Records from a data collection:
==*==
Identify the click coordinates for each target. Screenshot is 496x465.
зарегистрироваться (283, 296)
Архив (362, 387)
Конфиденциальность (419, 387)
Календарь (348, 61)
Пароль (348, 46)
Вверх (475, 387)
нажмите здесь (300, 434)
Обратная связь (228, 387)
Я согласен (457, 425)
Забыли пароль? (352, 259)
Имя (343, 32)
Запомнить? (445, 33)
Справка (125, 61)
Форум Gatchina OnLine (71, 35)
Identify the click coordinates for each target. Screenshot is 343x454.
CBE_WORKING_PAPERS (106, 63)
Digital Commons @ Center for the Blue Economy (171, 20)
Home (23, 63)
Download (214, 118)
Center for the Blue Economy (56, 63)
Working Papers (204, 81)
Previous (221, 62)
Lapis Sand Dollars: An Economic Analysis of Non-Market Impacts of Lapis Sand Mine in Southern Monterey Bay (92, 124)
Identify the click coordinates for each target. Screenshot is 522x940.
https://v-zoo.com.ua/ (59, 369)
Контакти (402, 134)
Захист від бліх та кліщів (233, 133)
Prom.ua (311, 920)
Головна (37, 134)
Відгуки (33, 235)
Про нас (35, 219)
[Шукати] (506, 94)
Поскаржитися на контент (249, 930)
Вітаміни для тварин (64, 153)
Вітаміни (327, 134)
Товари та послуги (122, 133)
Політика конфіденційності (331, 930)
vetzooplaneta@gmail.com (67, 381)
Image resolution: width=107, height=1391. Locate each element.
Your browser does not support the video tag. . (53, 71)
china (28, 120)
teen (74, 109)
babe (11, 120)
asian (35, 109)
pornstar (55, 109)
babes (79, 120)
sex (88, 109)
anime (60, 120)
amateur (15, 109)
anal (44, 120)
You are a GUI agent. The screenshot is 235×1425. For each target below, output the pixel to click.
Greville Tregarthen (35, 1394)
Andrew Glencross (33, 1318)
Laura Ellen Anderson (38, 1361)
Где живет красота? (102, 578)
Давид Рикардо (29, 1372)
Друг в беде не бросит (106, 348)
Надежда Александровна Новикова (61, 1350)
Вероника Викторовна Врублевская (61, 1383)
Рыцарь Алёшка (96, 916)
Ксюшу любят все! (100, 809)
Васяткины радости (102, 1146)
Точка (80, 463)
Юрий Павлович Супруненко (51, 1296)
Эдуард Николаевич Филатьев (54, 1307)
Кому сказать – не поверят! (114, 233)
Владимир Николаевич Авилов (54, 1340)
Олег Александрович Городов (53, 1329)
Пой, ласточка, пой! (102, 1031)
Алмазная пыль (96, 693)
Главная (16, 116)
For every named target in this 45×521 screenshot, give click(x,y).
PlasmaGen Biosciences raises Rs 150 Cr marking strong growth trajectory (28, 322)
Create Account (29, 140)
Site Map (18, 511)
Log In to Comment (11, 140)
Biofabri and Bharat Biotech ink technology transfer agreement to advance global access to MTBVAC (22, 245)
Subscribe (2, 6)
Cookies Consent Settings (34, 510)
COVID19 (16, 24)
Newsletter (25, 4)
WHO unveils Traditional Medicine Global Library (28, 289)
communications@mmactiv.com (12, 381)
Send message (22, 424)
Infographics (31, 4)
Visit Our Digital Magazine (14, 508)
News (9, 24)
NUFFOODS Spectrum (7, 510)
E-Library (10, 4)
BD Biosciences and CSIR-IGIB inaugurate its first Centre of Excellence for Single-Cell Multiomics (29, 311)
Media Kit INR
==*==
Please rewrite all the data above, changing every "Identify" to "Determine" and keeping the rest the same.

■ TASK OUTPUT ■
Determine the click coordinates for each target. Screenshot is 496x465.
зарегистрироваться (283, 296)
Архив (362, 387)
Конфиденциальность (419, 387)
Календарь (348, 61)
Пароль (348, 46)
Вверх (475, 387)
нажмите здесь (300, 434)
Обратная связь (228, 387)
Я согласен (457, 425)
Забыли пароль? (352, 259)
Имя (343, 32)
Запомнить? (445, 33)
Справка (125, 61)
Форум Gatchina OnLine (71, 35)
Determine the click coordinates for each target. Screenshot is 343x454.
CBE_WORKING_PAPERS (106, 63)
Digital Commons @ Center for the Blue Economy (171, 20)
Home (23, 63)
Download (214, 118)
Center for the Blue Economy (56, 63)
Working Papers (204, 81)
Previous (221, 62)
Lapis Sand Dollars: An Economic Analysis of Non-Market Impacts of Lapis Sand Mine in Southern Monterey Bay (92, 124)
Determine the click coordinates for each target. Screenshot is 522x940.
https://v-zoo.com.ua/ (59, 369)
Контакти (402, 134)
Захист від бліх та кліщів (233, 133)
Prom.ua (311, 920)
Головна (37, 134)
Відгуки (33, 235)
Про нас (35, 219)
[Шукати] (506, 94)
Поскаржитися на контент (249, 930)
Вітаміни для тварин (64, 153)
Вітаміни (327, 134)
Товари та послуги (122, 133)
Політика конфіденційності (331, 930)
vetzooplaneta@gmail.com (67, 381)
Image resolution: width=107, height=1391. Locate each element.
Your browser does not support the video tag. . (53, 71)
china (28, 120)
teen (74, 109)
babe (11, 120)
asian (35, 109)
pornstar (55, 109)
babes (79, 120)
sex (88, 109)
anime (60, 120)
amateur (15, 109)
anal (44, 120)
You are a GUI agent. The screenshot is 235×1425. For each target below, output the pixel to click.
Greville Tregarthen (35, 1394)
Andrew Glencross (33, 1318)
Laura Ellen Anderson (38, 1361)
Где живет красота? (102, 578)
Давид Рикардо (29, 1372)
Друг в беде не бросит (106, 348)
Надежда Александровна Новикова (61, 1350)
Вероника Викторовна Врублевская (61, 1383)
Рыцарь Алёшка (96, 916)
Ксюшу любят все! (100, 809)
Васяткины радости (102, 1146)
Точка (80, 463)
Юрий Павлович Супруненко (51, 1296)
Эдуард Николаевич Филатьев (54, 1307)
Кому сказать – не поверят! (114, 233)
Владимир Николаевич Авилов (54, 1340)
Олег Александрович Городов (53, 1329)
Пой, ласточка, пой! (102, 1031)
Алмазная пыль (96, 693)
Главная (16, 116)
For every named target in this 45×521 screenshot, give click(x,y).
PlasmaGen Biosciences raises Rs 150 Cr marking strong growth trajectory (28, 322)
Create Account (29, 140)
Site Map (18, 511)
Log In to Comment (11, 140)
Biofabri and Bharat Biotech ink technology transfer agreement to advance global access to MTBVAC (22, 245)
Subscribe (2, 6)
Cookies Consent Settings (34, 510)
COVID19 (16, 24)
Newsletter (25, 4)
WHO unveils Traditional Medicine Global Library (28, 289)
communications@mmactiv.com (12, 381)
Send message (22, 424)
Infographics (31, 4)
Visit Our Digital Magazine (14, 508)
News (9, 24)
NUFFOODS Spectrum (7, 510)
E-Library (10, 4)
BD Biosciences and CSIR-IGIB inaugurate its first Centre of Excellence for Single-Cell Multiomics (29, 311)
Media Kit INR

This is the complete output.